--- Entries provided ---
= = = = = = =

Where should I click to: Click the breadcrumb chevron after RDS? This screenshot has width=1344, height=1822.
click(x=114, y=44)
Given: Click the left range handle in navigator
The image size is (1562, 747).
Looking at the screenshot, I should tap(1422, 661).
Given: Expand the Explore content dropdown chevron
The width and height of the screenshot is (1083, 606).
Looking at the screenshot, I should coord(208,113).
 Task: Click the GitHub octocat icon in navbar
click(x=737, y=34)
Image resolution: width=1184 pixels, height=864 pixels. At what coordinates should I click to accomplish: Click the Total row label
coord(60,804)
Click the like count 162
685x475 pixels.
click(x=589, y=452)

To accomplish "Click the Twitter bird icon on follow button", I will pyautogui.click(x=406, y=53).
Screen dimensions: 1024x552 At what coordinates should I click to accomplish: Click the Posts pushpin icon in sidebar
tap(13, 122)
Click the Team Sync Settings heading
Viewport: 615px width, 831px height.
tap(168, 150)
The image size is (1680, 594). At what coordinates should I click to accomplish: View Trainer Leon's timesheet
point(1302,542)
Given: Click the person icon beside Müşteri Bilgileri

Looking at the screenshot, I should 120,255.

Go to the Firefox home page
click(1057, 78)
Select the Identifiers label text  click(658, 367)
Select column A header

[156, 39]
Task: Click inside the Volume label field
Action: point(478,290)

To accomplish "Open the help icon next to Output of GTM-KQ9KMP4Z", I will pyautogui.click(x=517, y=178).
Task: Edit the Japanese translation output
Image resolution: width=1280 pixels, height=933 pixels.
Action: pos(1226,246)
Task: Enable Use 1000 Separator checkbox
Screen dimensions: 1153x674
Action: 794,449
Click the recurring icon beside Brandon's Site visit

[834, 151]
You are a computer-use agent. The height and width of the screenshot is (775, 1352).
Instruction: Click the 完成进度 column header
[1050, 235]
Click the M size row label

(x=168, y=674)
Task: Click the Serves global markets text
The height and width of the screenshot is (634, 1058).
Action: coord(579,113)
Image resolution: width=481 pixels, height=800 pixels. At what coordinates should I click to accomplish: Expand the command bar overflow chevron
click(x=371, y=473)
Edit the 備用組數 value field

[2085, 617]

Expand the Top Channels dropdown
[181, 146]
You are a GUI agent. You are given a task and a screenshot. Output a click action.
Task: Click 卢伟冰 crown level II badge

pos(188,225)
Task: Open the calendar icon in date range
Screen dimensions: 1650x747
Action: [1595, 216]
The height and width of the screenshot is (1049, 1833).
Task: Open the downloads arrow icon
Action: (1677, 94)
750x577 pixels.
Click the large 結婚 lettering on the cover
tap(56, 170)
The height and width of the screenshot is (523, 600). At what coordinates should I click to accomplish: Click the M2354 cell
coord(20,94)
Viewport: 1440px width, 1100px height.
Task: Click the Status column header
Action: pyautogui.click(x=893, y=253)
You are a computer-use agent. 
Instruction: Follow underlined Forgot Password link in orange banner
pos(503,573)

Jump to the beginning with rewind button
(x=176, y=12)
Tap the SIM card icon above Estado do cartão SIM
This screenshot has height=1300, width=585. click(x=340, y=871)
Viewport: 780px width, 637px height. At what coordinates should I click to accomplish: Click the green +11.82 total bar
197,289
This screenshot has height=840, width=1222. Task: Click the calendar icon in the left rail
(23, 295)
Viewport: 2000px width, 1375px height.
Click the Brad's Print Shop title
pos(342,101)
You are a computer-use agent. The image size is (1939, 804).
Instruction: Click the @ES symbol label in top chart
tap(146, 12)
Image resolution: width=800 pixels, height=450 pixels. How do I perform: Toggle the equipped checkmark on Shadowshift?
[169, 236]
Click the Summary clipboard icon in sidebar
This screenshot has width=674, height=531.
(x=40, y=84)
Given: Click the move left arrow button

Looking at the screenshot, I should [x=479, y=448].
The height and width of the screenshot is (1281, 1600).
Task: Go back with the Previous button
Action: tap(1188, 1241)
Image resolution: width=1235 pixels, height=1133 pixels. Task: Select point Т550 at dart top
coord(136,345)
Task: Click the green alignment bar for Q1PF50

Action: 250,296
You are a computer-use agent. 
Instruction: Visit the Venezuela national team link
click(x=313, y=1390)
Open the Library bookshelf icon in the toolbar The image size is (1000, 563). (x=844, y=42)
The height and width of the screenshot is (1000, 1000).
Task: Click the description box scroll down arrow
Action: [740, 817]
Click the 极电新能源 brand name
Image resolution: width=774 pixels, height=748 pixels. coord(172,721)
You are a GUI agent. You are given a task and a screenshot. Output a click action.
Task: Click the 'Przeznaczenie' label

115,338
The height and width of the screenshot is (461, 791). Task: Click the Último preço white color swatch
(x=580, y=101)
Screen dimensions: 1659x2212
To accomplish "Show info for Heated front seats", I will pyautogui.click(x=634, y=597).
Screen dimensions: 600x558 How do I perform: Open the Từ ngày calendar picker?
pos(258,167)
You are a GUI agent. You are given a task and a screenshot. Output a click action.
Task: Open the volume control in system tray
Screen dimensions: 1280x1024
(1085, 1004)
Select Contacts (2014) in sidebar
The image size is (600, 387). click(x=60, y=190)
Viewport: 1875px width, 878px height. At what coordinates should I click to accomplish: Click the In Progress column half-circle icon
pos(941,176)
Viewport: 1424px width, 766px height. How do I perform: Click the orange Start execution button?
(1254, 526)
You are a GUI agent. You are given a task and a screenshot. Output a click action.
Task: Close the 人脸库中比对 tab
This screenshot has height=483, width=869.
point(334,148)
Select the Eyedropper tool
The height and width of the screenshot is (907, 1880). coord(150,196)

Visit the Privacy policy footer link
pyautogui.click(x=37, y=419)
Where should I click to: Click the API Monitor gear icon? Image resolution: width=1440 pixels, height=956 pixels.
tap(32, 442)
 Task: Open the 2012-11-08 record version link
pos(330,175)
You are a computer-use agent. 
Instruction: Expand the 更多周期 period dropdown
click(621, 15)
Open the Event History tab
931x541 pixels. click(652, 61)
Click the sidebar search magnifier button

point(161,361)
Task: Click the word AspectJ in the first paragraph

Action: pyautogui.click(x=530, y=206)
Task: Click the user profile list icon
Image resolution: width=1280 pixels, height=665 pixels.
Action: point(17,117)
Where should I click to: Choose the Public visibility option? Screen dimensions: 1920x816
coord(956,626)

= = = = = = =

--- The problem ---
Filter the listing above by the word "will"; copy each line that passes.

--- Written answer ---
To accomplish "Click the Twitter bird icon on follow button", I will pyautogui.click(x=406, y=53).
To accomplish "Open the help icon next to Output of GTM-KQ9KMP4Z", I will pyautogui.click(x=517, y=178).
To accomplish "Show info for Heated front seats", I will pyautogui.click(x=634, y=597).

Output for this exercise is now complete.